> _Task brief_: The result is the exact lines from the one containing "Viewport: 1389px width, 868px" through the final line of the entries; leave out the pictures.
⟨
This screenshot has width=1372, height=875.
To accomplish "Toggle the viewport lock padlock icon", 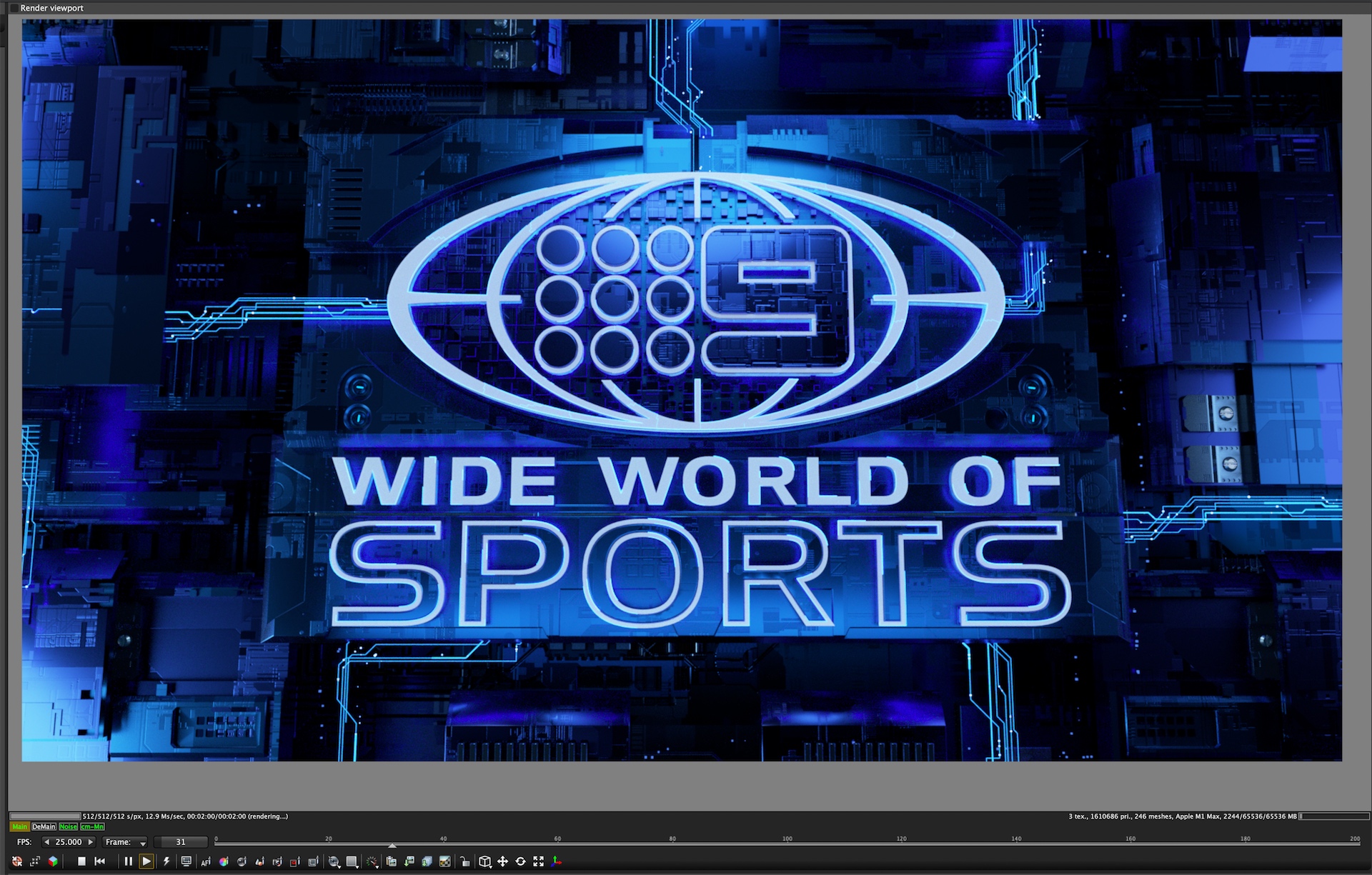I will pyautogui.click(x=464, y=861).
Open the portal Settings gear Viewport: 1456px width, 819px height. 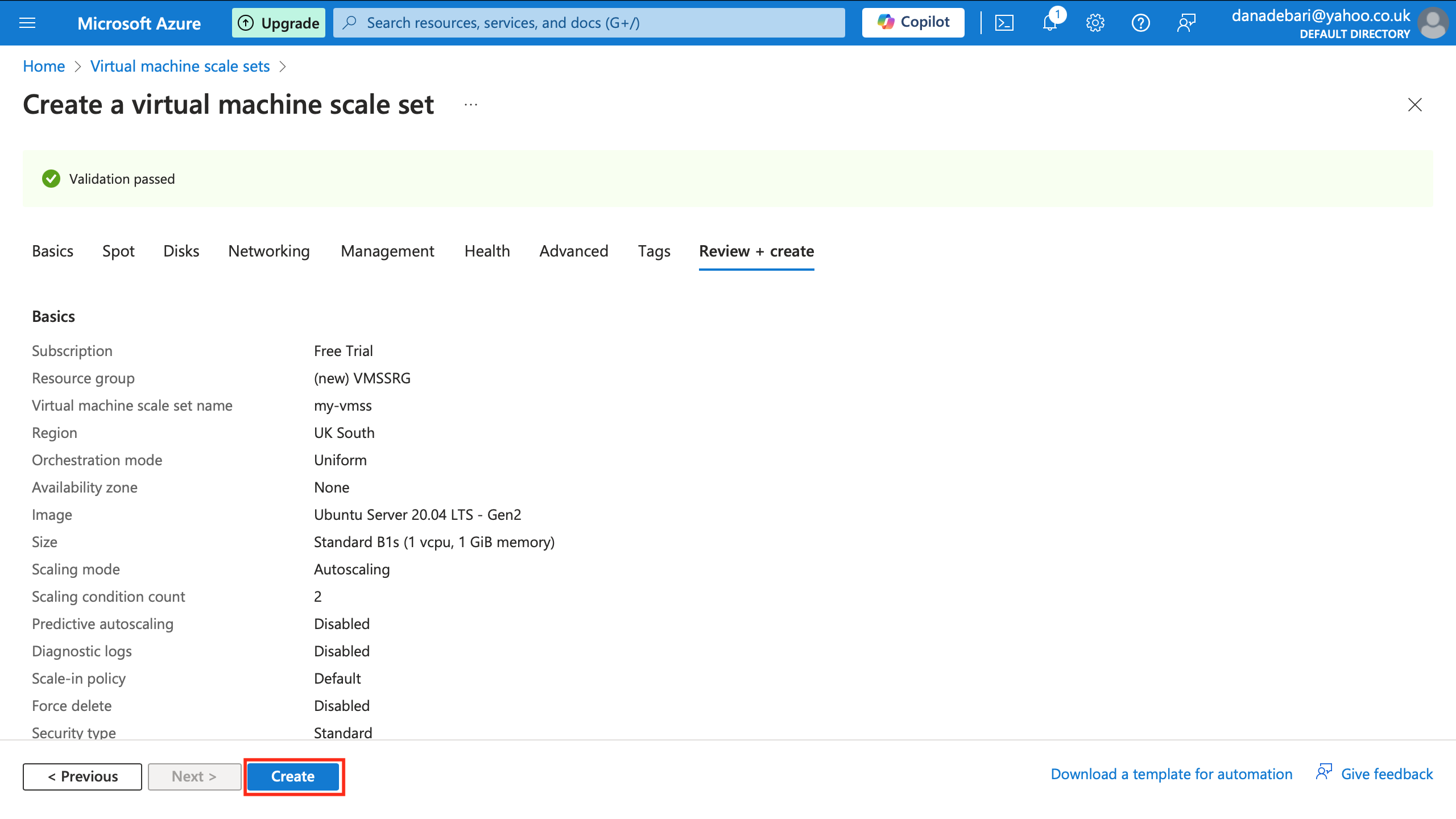(1095, 23)
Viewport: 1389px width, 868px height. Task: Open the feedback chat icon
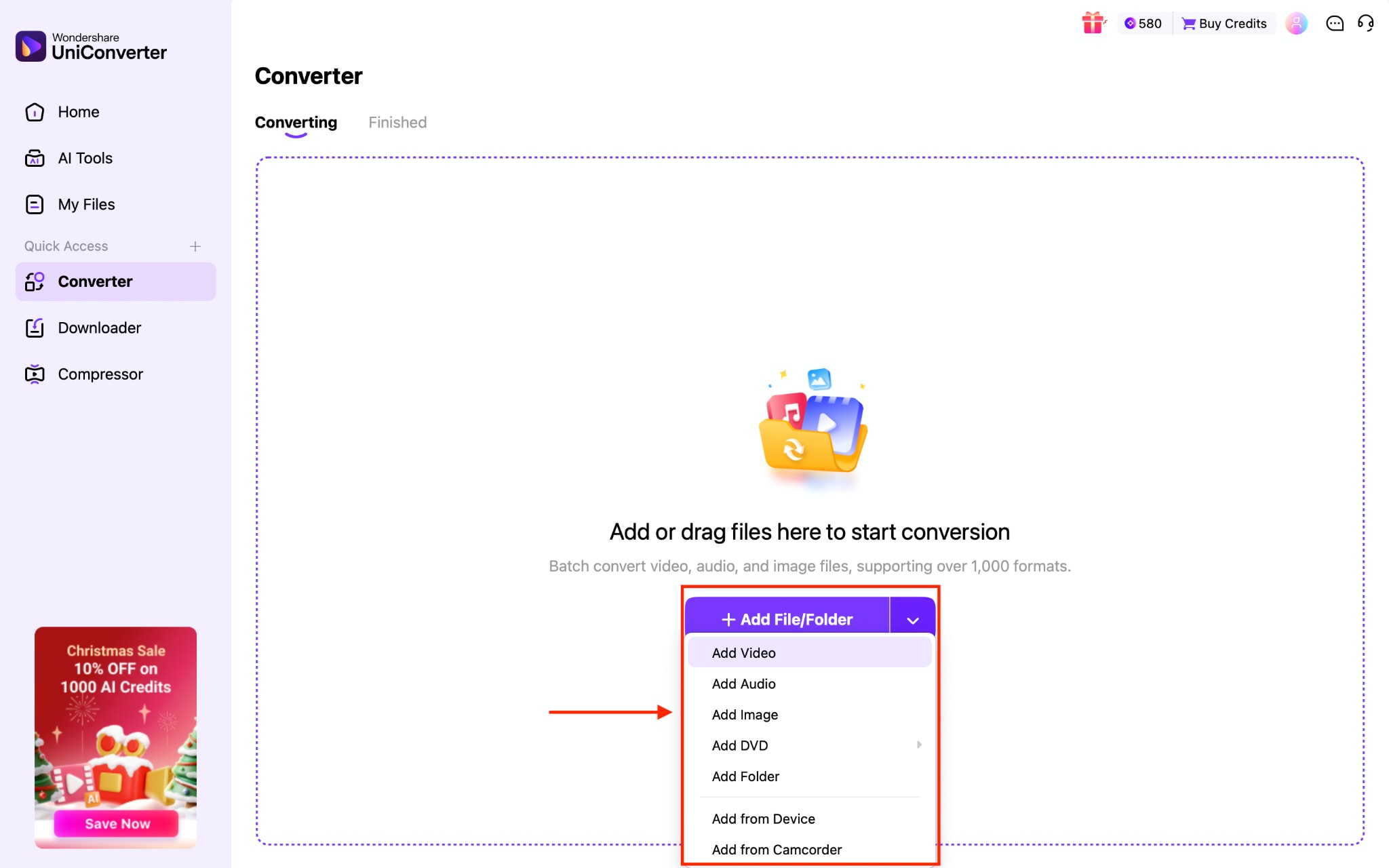[x=1333, y=23]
⟩
> _Expected answer_:
Viewport: 1389px width, 868px height. Task: Open the feedback chat icon
[x=1333, y=23]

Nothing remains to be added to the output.